Veamos hacia dónde nos lleva el camino

Te voy a ser sincero, aunque, a decir verdad, casi siempre lo soy. Quizás no encuentro las palabras para decirlo porque estoy buscándolas en el lugar equivocado.

Busqué en todos nuestros rincones la ecuación perfecta de palabras necesarias para conjurar tu entendimiento. El resultado fue nefasto. Lo único que conseguí fue tu enojo, tu silencio, tu falta de compresión.

Y sabés muy bien, mi rubí, de todos los sueños que me pude dejar olvidados en el jardín. Pero también sabés que te busco, que no te puedo seguir así. Sabés bien, aunque tu corazón reniegue, de todos los mares que crucé y cruzaría por uno de tus suspiros.

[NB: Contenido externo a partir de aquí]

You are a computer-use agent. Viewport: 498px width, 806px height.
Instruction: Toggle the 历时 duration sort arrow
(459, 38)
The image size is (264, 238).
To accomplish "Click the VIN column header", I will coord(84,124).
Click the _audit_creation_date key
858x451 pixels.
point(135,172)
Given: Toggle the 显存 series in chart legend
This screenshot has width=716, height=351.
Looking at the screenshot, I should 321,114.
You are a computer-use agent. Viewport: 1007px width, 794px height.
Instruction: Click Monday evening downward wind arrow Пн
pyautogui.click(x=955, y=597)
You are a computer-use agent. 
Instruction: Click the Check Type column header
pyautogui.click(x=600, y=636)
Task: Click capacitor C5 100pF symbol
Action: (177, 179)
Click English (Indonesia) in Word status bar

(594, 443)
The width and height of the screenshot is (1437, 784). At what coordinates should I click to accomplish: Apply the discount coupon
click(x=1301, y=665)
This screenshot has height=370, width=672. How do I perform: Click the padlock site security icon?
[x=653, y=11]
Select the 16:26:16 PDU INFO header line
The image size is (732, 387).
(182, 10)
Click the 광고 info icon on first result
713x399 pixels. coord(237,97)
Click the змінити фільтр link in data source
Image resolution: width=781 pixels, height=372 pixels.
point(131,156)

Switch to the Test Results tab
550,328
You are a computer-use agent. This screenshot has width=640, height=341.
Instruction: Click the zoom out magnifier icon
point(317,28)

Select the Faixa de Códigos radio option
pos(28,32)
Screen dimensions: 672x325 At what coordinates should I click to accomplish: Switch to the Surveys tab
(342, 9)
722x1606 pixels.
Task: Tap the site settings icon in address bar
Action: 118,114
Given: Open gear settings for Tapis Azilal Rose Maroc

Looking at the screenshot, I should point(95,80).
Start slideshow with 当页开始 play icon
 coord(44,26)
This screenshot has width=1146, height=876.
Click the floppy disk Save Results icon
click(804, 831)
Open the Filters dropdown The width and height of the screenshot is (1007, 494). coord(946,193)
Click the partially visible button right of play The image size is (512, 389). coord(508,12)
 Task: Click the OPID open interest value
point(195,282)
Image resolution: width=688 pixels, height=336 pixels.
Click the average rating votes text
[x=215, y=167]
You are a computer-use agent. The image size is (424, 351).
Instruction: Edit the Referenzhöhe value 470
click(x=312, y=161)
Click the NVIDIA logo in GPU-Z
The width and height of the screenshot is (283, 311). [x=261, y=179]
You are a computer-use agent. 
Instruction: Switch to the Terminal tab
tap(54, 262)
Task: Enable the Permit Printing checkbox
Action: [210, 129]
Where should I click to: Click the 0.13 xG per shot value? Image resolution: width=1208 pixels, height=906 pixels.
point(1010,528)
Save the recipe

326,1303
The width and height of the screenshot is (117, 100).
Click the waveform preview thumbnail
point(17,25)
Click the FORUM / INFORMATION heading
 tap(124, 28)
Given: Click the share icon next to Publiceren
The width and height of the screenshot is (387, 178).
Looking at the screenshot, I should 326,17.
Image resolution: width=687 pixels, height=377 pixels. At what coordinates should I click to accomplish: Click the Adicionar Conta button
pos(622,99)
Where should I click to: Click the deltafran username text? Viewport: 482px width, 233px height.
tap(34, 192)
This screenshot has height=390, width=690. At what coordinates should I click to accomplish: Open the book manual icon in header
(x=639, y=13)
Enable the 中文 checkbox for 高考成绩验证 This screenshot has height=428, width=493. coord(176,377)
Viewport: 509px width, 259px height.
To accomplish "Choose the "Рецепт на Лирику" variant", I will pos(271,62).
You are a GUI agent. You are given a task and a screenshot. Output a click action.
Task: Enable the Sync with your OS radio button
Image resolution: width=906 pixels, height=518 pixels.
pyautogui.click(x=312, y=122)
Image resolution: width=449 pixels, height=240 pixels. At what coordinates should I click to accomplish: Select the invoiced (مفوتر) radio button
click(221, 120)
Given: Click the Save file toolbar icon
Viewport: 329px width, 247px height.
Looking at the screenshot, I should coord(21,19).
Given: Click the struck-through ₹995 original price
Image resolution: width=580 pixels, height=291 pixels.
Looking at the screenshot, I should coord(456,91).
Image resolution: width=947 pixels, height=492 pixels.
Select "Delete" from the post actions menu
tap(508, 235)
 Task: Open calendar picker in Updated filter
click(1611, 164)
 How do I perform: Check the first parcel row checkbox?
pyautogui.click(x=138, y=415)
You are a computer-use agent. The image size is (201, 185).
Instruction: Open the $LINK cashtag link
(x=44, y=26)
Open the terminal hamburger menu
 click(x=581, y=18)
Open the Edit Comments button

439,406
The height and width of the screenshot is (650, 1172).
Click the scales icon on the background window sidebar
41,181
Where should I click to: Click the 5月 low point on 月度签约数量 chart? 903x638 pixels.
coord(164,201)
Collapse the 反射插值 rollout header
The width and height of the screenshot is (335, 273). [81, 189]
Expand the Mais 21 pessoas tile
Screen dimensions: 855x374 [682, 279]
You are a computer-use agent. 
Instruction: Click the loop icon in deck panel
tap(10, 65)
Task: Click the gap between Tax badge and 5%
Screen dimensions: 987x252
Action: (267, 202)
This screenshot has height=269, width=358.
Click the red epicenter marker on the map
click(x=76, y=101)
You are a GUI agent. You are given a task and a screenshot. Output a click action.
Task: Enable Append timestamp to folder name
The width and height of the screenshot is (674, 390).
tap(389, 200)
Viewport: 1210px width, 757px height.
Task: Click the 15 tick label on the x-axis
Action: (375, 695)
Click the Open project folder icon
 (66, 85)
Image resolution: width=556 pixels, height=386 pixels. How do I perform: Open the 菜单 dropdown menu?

Traté de llenar mis letras de la behemencia de Baudelaire, del amor loco y lo bohemio de Cortázar, de la pedantería que encuentro en Borges -un poco de misterio no viene mal-, del pragma cariñoso de Bioy Casares, de la revolución y el cambio que dibuja Sábato en el aire. Todos congregados con un mismo fin por el cual siempre les estaré agradecido.

Te pediría que me escuches, pero luego lo entendí. No tengo que hacerte entender, tengo que dejar que entiendas. Tenés que querer entender, saber, definir, decidir.

Con Gustavo me senté a charlar. En realidad le hablé, aunque no sé si me escuchó. Le conté mis problemas y me respondió con la eternidad de Raíz, con la belleza de Puente, con la comprensión de Lago en el cielo, con el incansable pedido de Tratame Suavemente.